EXTRACT.
···

The first year AES Wind Generation’s Buffalo Gap Wind Farm deployed unmanned aerial systems to inspect its turbines, the team found about $1 million worth of blade damage that needed repair.
That was in 2014, and over the last two years the farm has continued to work with AAIR, the company that operated the UAS, to make wind turbine inspections more cost effective and safer.
“Finding that amount of damage was pretty significant,” farm site planner Justin Calcote said, noting most of it was caused by lightning strikes. “Before drones we relied on technicians to spot damage from the ground, but the blades are pretty high up there. Some damage could be as small as 3 or 4 inches in length and half an inch in diameter. That’s really difficult to see from the ground. With a drone, there’s a 25 megapixel camera 10 feet away from the blade taking high-quality photos.”
The team at Buffalo Gap only planned to inspect a small percentage of its 295 turbines that first year, Calcote said, but because the initial inspections identified a lot of lightning damage at one of their three Texas sites, they decided to inspect every turbine there. The goal each year is to inspect two thirds of the turbines at every site, a task UAS makes much easier to achieve.
Like Buffalo Gap, many other wind farms across the globe are turning to UAS to perform these critical inspections. As of early 2015, there were about 270,000 wind turbines operating in the world, according to Navigant Research, with a total of more than 800,000 blades that need assessment. With cumulative global revenue for wind turbine UAS sales and inspection services expected to reach close to $6 billion by 2024, there’s a lot of potential work for UAS.

···

Item position entries
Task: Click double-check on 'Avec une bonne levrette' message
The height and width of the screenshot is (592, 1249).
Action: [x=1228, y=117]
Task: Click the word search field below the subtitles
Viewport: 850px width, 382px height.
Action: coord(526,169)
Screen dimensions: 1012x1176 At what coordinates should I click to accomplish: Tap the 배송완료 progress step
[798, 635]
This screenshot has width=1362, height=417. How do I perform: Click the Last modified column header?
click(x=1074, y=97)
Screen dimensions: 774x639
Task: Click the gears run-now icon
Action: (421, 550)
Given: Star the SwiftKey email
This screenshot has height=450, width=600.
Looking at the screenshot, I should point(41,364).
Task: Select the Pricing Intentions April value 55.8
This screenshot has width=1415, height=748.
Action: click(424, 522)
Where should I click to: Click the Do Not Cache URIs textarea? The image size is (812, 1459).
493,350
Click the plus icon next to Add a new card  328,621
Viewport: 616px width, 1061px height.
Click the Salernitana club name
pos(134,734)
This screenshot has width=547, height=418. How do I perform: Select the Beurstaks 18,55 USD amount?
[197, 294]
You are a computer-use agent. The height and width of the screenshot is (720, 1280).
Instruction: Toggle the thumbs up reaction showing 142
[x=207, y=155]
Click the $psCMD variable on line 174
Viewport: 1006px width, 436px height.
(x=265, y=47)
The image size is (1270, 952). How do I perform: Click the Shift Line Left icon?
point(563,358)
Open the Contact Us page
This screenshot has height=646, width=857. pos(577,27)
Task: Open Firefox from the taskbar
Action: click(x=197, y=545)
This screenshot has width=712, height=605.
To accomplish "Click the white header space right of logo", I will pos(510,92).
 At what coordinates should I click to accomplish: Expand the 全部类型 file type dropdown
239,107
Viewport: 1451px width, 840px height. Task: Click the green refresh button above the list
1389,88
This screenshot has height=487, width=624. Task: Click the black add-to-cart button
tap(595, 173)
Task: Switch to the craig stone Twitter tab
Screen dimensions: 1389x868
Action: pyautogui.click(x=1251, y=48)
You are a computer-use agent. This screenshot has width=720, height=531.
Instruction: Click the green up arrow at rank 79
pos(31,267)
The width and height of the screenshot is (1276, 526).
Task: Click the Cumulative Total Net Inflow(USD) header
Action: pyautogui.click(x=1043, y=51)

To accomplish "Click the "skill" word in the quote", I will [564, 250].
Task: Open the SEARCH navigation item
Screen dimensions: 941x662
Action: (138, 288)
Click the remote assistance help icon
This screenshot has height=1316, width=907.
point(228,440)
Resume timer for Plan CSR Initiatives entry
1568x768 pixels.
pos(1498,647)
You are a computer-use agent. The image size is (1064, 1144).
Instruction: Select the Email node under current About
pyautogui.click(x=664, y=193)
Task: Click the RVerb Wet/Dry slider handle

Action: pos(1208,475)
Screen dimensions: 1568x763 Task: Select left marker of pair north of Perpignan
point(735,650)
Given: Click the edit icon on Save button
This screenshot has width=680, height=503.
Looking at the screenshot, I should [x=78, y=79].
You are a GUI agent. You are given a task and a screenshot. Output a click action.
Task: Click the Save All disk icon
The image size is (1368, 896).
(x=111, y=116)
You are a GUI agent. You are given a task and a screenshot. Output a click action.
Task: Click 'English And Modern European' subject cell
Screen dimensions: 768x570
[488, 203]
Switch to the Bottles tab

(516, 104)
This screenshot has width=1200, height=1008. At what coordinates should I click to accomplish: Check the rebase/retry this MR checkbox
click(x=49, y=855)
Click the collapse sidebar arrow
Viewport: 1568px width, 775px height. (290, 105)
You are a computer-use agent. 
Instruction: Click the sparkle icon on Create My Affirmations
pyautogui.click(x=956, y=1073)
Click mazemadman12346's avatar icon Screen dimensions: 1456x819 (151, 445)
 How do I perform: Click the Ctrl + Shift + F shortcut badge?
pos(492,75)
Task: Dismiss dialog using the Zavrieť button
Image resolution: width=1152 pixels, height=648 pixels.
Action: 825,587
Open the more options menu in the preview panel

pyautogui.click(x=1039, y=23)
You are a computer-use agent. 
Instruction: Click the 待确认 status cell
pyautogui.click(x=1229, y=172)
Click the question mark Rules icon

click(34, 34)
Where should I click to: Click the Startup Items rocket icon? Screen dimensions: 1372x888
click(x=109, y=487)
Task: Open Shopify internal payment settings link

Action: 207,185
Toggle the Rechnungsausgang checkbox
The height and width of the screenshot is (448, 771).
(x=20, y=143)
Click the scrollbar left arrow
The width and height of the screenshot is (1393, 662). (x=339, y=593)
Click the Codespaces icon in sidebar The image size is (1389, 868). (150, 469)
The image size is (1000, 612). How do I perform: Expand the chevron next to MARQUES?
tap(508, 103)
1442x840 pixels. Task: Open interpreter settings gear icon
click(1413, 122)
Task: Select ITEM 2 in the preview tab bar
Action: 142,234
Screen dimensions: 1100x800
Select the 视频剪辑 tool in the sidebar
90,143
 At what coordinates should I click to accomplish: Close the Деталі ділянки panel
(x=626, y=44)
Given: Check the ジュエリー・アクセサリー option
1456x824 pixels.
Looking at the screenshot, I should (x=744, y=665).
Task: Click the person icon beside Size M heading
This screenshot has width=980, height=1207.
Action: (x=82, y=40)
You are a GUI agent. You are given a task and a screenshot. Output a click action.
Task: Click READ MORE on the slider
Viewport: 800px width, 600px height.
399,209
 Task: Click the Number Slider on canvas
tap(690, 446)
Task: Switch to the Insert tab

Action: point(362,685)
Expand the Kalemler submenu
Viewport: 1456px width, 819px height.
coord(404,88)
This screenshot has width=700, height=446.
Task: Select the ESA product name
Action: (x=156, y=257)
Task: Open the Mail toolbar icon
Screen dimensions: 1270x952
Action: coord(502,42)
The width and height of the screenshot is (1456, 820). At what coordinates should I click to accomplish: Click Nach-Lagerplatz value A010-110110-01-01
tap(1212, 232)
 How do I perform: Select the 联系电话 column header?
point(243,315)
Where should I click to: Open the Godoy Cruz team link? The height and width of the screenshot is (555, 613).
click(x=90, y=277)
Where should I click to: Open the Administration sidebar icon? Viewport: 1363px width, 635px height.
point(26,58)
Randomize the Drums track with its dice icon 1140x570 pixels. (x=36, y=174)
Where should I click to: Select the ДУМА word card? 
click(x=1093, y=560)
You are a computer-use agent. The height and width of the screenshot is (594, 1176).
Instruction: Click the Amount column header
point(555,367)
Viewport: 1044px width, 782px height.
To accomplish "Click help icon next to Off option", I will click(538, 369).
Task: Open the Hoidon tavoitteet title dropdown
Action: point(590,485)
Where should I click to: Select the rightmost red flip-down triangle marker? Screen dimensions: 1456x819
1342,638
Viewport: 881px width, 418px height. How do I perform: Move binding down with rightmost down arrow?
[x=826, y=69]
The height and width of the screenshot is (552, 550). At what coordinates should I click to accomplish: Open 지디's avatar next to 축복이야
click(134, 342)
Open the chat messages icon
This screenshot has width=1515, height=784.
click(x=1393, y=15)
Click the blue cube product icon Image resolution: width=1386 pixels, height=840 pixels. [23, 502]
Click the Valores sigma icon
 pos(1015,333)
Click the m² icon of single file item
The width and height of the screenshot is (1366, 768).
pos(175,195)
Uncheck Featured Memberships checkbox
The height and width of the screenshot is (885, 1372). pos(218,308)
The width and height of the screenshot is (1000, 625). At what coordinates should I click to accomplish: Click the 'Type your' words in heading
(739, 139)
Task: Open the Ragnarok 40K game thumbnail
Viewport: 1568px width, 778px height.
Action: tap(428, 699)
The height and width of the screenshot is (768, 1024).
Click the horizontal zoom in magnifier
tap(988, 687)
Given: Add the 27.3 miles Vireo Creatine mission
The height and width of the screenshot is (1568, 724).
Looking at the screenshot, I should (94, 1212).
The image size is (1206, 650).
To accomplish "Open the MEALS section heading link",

···

WORK TO BE COMPLETED.
Transcribe the wind turbine drone inspection article from "The first year" to "that needed repair.".

RESPONSE.
The first year AES Wind Generation’s Buffalo Gap Wind Farm deployed unmanned aerial systems to inspect its turbines, the team found about $1 million worth of blade damage that needed repair.